Essen. Er beherrscht die Kunst der Pause – und vieles mehr: Gerhard Polt, Kabarettist, Autor, Fernseh- und Filmschauspieler, wird heute 80 Jahre alt.
Was Gerhard Polt mit der Pause macht, ist allergrößte Kleinkunst. Erst diese hochartistisch gesetzten Momente der Stille vor und nach und zwischen den Sätzen der vor sich hinbrabbelnden Gedankenlosigkeit, die sich selbst so gern für ein ,gesundes Volksempfinden’ hält, lassen die Ungeheuerlichkeiten ahnen, die man da soeben vernommen hat. Das Publikum braucht diese Pausen, sie sind mehr als nur klingende Anführungszeichen. Denn zwischen Normalität und Groteske liegen bei Polt immer nur ein, zwei Silben – und in den Pausen hat das Grauen die Gelegenheit, sich Luft und Geltung zu verschaffen. In diesen Pausen steckt das „Beinahe“ seiner ur-bayerischen Echtheit, deshalb heißt sein Dauerprogramm denn auch wie seine frühe Sketch-Reihe: „Fast wia im richtigen Leben“.
Gerhard Polt, der 1942 in München zur Welt kam und heute seinen 80. Geburtstag feiern kann, hat in Filmen, Hörspielen und Kabarettprogrammen nur zum Schein das in die Tat umgesetzt, was Kurt Tucholsky einst forderte: „Man sollte mal heimlich mitstenographieren, was die Leute so reden, was Menschen so schwabbeln“. Polts Texte sind kein Naturalismus, er nennt sich selbst „Erzähler“, denn seine Rollenprosa ist hochgradig kunstvoll, in ihrer scheinbaren Einfachheit entstellt sie beinahe unauffällig das Ungeheuerliche.
Gerhard Polt weiß, wie er den Spießer aufspießen kann
Und niemand beherrscht die Technik der rhetorischen Umarmung so gut wie die von Polt zum Leben erweckten Figuren. Ein sekundenkurzes „E-he“ genügt ihm dazu, und schon hat er wieder in aller unschuldigen Bosheit den Spießer aufgespießt, wie er in vielen herumpoltert und manchmal auch in uns selbst: „Der Asiate schmutzt net, gell.“ E-he.

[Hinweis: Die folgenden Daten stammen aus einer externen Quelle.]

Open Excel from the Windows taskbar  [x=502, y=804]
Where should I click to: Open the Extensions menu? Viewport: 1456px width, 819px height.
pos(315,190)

„Der Mensch“, hat Polt einmal gesagt, „ist ein Vieh, das lacht.“ Ihm gelingt es, beides zu vereinen, in Filmen wie „Kehraus“ und „Man spricht deutsh“, in Programmen, die er oft mit den Biermösl Blosn absolviert, die jetzt Well-Brüder heißen, einmal auch mit den Toten Hosen und vielleicht zu selten mit der großartigen Gisela Schneeberger, seinem perfekten weiblichen Pendant. Mit ihr und Dieter Hildebrandt trat er auch in jener genialen „Scheibenwischer“-Sendung auf, die den Wahnsinn des im Bau befindlichen Rhein-Main-Donau-Kanals zur Kenntlichkeit entstellte und Franz Josef Strauß auf die Palme brachte. Dafür konnte sich der schwedische Regent Carl Gustaf königlich über einen Polt amüsieren, der mit einem perfekt auf Schwedisch vorgetragenen Programm glänzte.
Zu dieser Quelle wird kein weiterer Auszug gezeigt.